Action item | Print the data that follows word for word, leaving out any picture.

Data section |
============
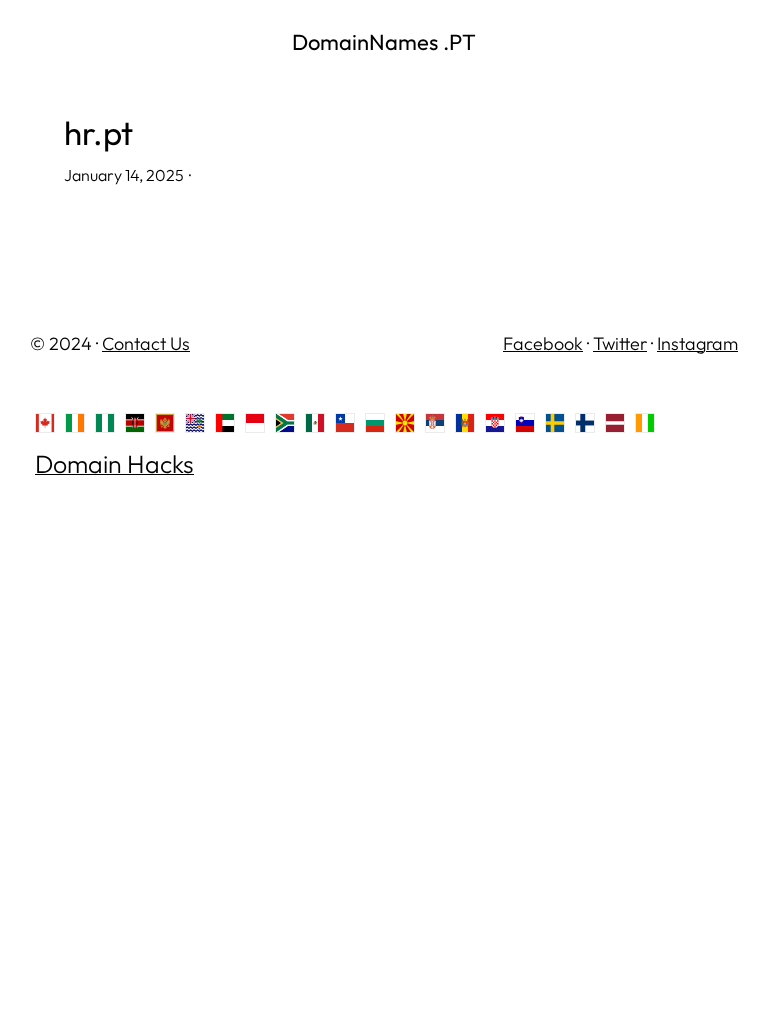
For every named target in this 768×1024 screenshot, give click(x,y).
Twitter (620, 343)
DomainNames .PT (384, 42)
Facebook (543, 343)
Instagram (697, 343)
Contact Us (146, 343)
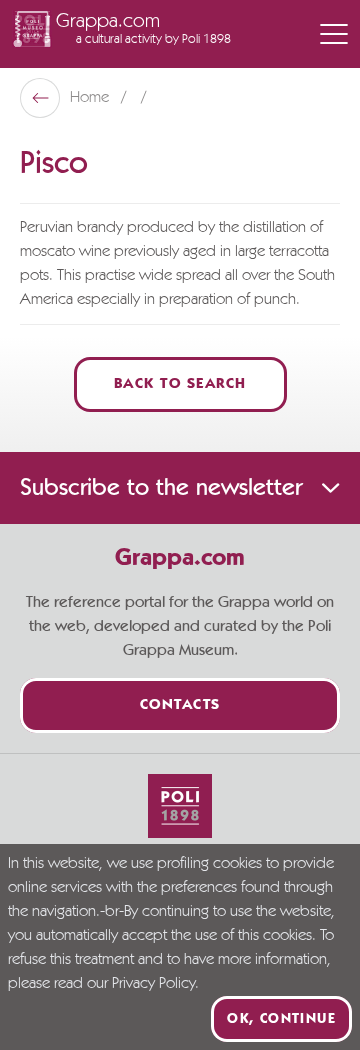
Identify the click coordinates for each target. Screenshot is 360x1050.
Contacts (180, 705)
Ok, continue (281, 1019)
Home (91, 98)
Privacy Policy (153, 984)
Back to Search (180, 384)
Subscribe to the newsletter (161, 488)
============
Answer box |
For every named target in this 768×1024 screenshot, give click(x,y).
Twitter (620, 343)
DomainNames .PT (384, 42)
Facebook (543, 343)
Instagram (697, 343)
Contact Us (146, 343)
Identify the click coordinates for each target. Screenshot is 360x1050.
Contacts (180, 705)
Ok, continue (281, 1019)
Home (91, 98)
Privacy Policy (153, 984)
Back to Search (180, 384)
Subscribe to the newsletter (161, 488)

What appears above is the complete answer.